[Stored items]
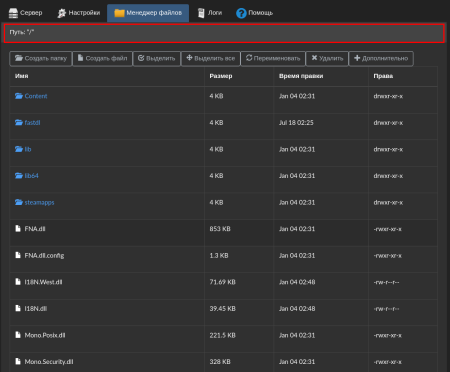Open the fastdl folder link

pyautogui.click(x=32, y=123)
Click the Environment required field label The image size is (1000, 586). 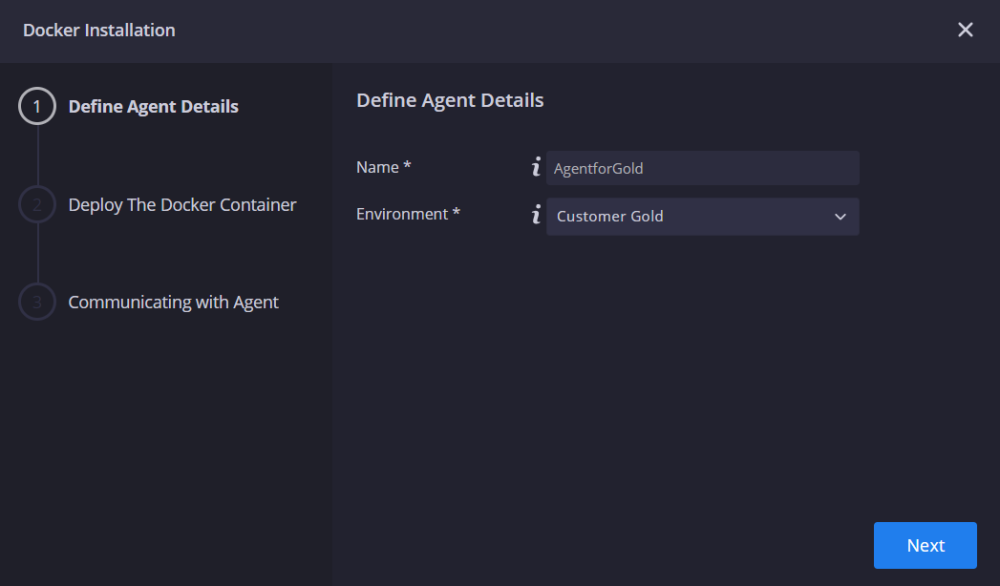(408, 213)
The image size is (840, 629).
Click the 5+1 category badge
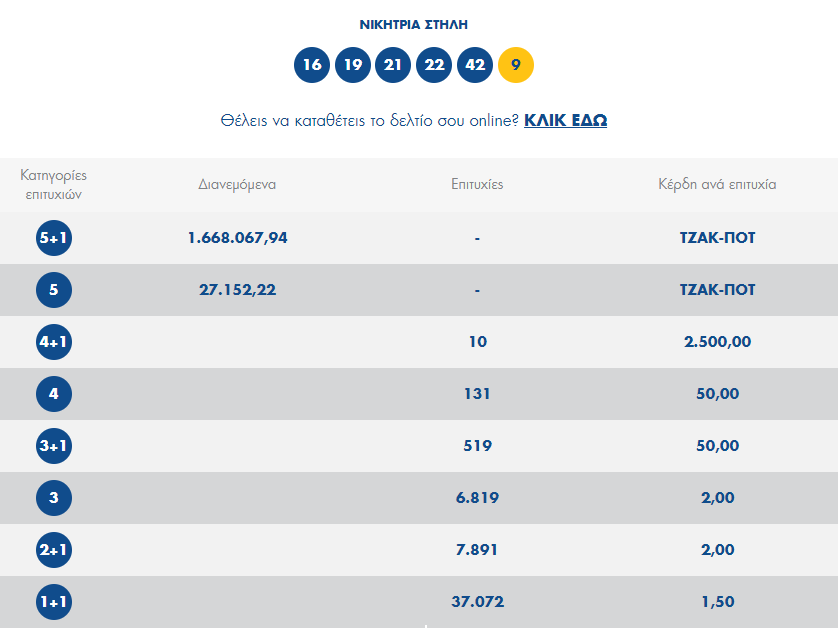tap(53, 238)
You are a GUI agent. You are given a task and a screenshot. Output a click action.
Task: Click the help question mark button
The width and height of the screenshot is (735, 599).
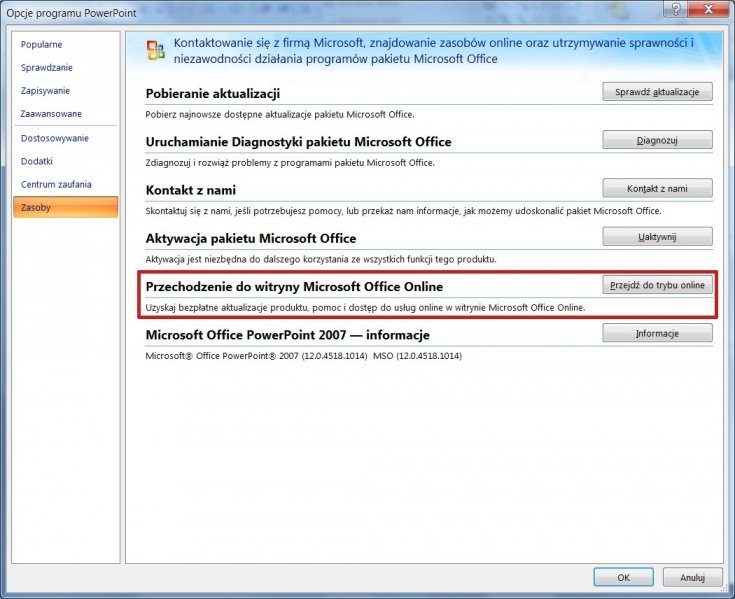click(x=678, y=10)
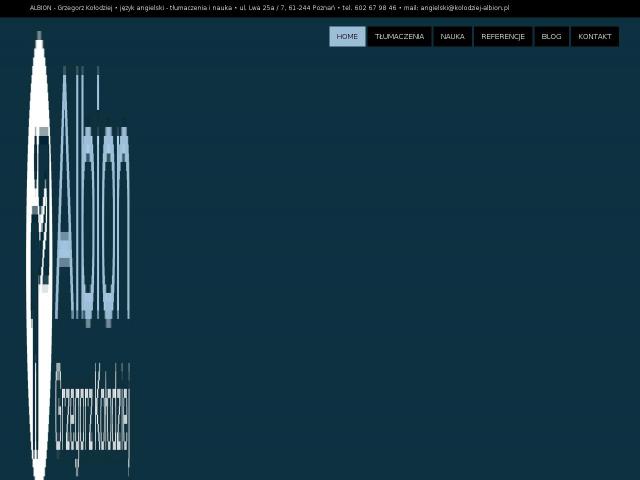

● **Requirement**
All lines from the one holding "The width and" through the last line of the records need to be copied exactly, both ends included, and the pictures left behind.

● **Exercise answer**
The width and height of the screenshot is (735, 599).
click(x=678, y=10)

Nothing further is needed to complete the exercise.